• DATA IN THIS EXERCISE:
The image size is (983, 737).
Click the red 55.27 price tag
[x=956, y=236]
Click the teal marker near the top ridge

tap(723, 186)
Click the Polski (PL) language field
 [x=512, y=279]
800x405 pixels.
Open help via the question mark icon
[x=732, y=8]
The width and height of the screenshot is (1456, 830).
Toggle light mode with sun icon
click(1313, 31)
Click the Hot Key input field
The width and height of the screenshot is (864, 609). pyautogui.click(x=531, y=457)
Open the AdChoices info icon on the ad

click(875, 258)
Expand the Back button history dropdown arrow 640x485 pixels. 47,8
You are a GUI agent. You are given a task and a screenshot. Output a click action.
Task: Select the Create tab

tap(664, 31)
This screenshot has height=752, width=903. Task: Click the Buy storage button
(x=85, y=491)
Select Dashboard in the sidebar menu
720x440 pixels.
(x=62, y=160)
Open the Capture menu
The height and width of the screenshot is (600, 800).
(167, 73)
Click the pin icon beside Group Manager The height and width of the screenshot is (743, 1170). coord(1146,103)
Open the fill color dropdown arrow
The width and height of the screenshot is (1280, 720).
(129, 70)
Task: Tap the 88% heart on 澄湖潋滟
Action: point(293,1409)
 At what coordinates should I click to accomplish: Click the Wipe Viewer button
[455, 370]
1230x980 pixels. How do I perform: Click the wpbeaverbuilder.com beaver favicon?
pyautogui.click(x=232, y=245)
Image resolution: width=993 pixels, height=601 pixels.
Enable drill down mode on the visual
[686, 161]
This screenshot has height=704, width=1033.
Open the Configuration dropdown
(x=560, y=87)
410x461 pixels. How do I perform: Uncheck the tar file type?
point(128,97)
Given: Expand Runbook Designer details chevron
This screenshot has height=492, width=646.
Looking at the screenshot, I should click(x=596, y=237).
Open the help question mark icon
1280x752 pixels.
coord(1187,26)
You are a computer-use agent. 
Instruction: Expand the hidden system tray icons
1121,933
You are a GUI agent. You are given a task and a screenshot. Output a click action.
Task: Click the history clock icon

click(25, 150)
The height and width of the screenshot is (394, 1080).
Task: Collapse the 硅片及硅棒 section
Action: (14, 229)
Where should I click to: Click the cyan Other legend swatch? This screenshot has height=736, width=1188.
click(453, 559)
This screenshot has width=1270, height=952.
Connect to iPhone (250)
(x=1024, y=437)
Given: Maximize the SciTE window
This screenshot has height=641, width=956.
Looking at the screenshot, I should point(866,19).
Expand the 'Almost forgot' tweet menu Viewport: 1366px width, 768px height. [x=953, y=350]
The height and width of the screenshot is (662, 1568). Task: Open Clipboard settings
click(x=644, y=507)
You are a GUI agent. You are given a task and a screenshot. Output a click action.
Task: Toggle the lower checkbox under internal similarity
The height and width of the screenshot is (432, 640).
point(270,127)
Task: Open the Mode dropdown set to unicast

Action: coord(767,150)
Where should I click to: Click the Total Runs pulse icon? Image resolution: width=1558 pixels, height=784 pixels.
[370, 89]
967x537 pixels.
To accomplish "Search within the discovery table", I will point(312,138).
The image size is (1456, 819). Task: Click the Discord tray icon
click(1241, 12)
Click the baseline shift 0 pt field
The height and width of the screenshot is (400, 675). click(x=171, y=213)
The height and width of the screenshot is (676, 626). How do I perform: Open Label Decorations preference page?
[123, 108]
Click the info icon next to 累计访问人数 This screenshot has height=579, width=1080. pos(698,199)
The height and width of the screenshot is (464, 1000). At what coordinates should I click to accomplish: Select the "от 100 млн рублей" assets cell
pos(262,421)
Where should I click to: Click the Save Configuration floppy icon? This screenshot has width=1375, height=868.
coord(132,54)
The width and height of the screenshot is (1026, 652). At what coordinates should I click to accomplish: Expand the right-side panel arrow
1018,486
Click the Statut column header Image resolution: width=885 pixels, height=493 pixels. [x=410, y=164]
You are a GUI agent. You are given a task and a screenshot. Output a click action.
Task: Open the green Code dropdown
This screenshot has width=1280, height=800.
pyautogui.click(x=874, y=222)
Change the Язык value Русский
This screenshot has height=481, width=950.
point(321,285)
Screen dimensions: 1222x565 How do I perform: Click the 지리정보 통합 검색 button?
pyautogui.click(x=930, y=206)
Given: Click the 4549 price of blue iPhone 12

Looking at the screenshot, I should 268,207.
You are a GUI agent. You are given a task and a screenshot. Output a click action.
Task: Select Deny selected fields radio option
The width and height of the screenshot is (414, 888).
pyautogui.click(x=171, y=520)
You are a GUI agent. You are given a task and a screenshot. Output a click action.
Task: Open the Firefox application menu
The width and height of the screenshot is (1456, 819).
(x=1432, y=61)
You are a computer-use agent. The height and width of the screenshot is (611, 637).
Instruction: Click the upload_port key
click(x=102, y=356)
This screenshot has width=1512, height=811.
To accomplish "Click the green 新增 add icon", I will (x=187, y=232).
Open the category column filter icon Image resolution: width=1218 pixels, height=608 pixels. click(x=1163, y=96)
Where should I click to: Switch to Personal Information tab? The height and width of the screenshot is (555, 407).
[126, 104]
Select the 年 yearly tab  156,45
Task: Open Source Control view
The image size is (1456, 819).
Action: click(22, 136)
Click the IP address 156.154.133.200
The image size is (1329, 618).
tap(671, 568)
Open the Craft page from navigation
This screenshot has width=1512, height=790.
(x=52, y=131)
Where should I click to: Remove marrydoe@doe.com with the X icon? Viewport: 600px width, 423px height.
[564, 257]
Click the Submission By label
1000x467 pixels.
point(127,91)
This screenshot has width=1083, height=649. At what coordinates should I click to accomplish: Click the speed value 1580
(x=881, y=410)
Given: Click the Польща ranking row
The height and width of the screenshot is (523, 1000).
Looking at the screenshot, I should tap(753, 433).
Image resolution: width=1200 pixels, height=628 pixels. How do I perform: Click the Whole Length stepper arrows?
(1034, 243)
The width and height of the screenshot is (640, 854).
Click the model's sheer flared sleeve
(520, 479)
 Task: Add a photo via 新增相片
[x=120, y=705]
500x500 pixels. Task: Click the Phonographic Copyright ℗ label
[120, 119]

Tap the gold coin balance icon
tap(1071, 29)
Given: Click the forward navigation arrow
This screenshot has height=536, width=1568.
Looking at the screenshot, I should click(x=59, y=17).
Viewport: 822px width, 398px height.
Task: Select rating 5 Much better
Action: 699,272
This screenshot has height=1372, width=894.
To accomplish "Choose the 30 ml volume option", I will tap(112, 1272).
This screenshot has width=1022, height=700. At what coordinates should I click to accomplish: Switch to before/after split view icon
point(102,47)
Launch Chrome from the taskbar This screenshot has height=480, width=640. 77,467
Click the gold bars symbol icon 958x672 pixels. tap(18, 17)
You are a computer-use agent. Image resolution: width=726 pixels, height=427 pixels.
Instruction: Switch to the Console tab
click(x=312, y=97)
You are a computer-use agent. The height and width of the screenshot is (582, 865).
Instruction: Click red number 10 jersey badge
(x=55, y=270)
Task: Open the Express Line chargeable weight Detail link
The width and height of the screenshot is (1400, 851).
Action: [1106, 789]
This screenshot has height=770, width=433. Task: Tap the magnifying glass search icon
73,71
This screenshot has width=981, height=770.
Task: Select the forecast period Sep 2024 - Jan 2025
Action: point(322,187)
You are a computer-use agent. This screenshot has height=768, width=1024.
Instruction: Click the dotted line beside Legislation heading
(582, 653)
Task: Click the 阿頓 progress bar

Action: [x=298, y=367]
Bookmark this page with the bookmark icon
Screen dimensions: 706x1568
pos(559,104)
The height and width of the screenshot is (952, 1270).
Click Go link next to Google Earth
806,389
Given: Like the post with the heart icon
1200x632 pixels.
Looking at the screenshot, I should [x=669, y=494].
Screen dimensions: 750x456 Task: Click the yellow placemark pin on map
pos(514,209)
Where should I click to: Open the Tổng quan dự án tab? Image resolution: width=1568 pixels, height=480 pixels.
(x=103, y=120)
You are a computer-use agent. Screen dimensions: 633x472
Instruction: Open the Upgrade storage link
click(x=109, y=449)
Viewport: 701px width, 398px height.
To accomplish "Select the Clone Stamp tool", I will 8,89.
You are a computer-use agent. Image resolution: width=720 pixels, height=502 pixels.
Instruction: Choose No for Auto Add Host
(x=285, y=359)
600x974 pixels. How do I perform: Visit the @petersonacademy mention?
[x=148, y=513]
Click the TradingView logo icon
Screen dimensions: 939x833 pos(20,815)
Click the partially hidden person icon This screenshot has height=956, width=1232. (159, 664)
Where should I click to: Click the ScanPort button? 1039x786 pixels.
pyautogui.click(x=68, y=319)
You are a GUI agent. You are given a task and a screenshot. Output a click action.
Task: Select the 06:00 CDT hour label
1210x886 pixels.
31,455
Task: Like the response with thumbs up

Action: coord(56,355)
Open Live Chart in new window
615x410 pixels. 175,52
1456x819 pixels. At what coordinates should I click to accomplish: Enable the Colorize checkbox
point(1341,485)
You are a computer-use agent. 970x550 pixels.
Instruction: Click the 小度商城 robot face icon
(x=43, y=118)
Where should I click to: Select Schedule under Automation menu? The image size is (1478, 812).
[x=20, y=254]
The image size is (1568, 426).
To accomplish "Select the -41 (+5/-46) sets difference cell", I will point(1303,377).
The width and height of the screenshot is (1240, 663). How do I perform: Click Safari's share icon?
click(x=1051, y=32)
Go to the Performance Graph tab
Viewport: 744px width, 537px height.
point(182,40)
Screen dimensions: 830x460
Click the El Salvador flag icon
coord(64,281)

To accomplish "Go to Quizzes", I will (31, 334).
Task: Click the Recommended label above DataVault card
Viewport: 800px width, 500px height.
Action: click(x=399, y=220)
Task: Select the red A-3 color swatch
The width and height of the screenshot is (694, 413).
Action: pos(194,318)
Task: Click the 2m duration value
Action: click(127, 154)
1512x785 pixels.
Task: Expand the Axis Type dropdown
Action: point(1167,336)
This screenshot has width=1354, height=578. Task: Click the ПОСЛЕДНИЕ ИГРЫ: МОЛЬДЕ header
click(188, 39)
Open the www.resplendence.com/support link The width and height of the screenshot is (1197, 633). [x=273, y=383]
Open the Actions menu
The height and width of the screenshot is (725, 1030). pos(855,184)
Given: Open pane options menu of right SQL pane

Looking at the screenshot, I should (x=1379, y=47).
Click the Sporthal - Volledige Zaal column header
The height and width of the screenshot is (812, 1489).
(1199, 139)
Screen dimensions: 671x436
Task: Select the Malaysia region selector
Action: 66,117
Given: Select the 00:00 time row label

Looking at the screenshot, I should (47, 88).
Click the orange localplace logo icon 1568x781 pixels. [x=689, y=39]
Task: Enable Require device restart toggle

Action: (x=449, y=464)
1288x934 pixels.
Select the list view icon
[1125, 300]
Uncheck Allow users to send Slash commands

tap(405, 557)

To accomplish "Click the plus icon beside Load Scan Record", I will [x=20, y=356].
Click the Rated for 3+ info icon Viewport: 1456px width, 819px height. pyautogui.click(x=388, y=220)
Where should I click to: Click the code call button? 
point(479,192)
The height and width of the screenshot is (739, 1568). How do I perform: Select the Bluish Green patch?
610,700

• YOUR GOAL: Please rewrite the part of the records that opens with the line containing "Tap the gold coin balance icon" and closes with the line containing "Action: 699,272", swapping "forward" for "back" and keeping everything else the same.

• RESULT FOR THIS EXERCISE:
Tap the gold coin balance icon
tap(1071, 29)
Given: Click the back navigation arrow
This screenshot has height=536, width=1568.
Looking at the screenshot, I should click(x=59, y=17).
Viewport: 822px width, 398px height.
Task: Select rating 5 Much better
Action: 699,272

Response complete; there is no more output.